De acordo com o Serviço Nacional de Meteorologia norte-americano, entre terça e quarta-feira caíram quase 14 centímetros de chuva na região, sendo que, em alguns períodos de terça-feira, foi registada a queda de 3,8 centímetros por hora. A força das águas destruiu várias casas nas comunidades de Montecito, Carpinteria e Goleta, em Santa Bárbara, obrigou ao encerramento de diversas estradas, incluindo a autoestrada 101, e deixou dezenas de pessoas sem acesso à eletricidade e água potável.

Tragédia expectável

Os incidentes no sul da Califórnia já tinham sido previstos, em grande medida, pelas autoridades. A passagem do incêndio Thomas pela região aniquilou quase por completo a vegetação existente, situação que retirou praticamente toda a resistência natural do solo à ocorrência de deslizamentos de terra, e aumentou o risco de inundações para os cinco anos seguintes.

Conscientes desta realidade e aconselhadas pelos autoridades meteorológicas, os responsáveis políticos de Santa Bárbara emitiram uma ordem de evacuação para várias cidades. Sete mil pessoas foram aconselhadas a abandonar as suas casas antes da chegada da chuva, e o número de pessoas que o fizeram chegou aos 23 mil. O xerife Brown revelou, no entanto, que nem todos “cooperaram com as evacuações” e acabaram por ser apanhados pela água. “Muitos residentes escolheram ficar em casa”, lamentou.

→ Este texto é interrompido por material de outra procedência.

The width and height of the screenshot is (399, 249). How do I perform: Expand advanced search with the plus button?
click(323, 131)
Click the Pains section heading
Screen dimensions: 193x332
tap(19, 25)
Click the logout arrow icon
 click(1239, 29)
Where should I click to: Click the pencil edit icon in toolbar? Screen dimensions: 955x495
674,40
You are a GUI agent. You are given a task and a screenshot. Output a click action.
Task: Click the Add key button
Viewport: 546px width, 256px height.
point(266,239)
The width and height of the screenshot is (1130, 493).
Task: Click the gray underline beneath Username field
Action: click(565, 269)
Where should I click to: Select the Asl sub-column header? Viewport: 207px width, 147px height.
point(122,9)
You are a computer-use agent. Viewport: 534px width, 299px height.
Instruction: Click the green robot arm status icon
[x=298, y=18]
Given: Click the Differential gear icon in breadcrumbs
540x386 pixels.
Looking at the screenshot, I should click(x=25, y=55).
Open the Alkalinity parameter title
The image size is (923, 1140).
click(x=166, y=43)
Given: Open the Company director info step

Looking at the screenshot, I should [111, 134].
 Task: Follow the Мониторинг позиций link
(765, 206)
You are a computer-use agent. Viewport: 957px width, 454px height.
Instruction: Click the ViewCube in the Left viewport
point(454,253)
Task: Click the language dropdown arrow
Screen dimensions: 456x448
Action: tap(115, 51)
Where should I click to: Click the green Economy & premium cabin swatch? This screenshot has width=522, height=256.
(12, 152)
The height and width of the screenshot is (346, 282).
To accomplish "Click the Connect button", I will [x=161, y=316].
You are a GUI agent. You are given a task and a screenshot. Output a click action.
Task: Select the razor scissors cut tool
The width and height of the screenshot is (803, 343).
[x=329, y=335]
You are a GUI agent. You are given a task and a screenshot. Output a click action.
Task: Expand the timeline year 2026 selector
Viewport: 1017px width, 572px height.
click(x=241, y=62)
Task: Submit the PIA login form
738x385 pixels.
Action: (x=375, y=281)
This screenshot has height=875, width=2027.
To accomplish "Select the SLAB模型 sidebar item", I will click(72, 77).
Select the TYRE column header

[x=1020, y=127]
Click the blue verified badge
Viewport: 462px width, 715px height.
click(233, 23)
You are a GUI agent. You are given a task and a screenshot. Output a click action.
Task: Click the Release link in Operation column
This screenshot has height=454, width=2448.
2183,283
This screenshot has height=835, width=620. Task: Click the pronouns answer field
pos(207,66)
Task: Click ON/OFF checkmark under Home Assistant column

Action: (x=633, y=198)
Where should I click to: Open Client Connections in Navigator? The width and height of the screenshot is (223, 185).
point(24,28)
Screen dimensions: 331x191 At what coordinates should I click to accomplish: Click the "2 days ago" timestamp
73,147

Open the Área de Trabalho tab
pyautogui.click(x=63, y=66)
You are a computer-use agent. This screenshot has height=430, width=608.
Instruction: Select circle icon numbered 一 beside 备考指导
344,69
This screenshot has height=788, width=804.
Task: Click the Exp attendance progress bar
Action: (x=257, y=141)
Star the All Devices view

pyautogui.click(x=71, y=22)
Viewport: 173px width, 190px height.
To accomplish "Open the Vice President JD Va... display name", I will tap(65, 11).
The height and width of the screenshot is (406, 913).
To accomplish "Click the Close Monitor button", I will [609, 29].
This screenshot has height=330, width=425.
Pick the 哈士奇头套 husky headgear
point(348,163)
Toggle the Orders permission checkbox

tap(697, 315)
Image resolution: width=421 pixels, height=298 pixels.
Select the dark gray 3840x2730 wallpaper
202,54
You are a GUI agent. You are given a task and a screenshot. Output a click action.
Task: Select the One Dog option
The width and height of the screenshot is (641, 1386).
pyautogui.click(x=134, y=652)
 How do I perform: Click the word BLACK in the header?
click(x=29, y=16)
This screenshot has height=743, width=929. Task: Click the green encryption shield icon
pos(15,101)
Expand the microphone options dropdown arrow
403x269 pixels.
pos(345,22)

O terreno acidentado e íngreme em vários pontos, característico daquela região da Califórnia, torna-o bastante vulnerável à ocorrência de perigosos deslizamentos de terra. Na memória dos californianos ainda está viva uma catástrofe semelhante: em janeiro de 2005 10 pessoas morreram no condado de Ventura, atingidas pela água e pela lama.